From the entries below, say how many lines carry the word "will", and give nothing but the number.
[[ Data under study open ]]
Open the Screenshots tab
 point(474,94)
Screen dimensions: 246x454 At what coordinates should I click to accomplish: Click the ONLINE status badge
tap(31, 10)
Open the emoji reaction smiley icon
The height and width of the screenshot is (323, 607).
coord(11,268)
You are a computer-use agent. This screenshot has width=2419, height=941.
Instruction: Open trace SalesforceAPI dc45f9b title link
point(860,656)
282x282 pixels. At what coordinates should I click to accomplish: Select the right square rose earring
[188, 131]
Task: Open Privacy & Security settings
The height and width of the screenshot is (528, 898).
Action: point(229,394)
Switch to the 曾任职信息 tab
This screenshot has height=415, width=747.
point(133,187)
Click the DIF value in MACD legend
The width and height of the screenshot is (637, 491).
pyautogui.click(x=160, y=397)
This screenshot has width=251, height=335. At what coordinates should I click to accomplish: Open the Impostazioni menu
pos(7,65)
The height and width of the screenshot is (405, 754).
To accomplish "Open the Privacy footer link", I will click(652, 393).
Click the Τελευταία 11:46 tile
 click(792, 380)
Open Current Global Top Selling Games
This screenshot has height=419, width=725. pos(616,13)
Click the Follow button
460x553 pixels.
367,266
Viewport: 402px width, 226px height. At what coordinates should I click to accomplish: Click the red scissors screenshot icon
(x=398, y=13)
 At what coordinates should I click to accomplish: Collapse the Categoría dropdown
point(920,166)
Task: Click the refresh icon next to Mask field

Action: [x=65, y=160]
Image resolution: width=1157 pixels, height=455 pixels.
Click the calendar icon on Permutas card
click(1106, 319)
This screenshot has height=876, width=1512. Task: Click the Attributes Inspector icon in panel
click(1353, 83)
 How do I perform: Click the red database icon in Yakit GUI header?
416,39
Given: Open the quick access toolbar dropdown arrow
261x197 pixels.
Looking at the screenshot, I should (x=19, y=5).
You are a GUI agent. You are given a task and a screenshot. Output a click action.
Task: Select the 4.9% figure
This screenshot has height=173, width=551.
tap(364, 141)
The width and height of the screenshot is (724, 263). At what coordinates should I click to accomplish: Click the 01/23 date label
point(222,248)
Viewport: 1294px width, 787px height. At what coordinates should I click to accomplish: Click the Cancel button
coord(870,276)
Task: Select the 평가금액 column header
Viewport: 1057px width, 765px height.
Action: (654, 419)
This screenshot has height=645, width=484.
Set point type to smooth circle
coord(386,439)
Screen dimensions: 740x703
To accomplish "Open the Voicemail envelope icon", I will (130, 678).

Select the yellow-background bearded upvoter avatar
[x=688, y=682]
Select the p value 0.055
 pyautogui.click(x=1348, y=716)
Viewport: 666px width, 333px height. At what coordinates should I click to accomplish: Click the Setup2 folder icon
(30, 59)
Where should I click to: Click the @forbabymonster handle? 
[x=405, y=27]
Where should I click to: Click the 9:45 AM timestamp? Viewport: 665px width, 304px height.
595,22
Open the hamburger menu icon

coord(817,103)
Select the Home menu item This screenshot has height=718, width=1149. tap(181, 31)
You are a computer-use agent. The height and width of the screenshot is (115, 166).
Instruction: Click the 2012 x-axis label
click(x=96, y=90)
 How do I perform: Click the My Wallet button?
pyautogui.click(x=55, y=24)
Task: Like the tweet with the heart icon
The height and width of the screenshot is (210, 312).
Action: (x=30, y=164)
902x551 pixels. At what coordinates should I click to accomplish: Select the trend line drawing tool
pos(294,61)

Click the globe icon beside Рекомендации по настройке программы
[[ Data under study closed ]]
#### [Exercise output]
2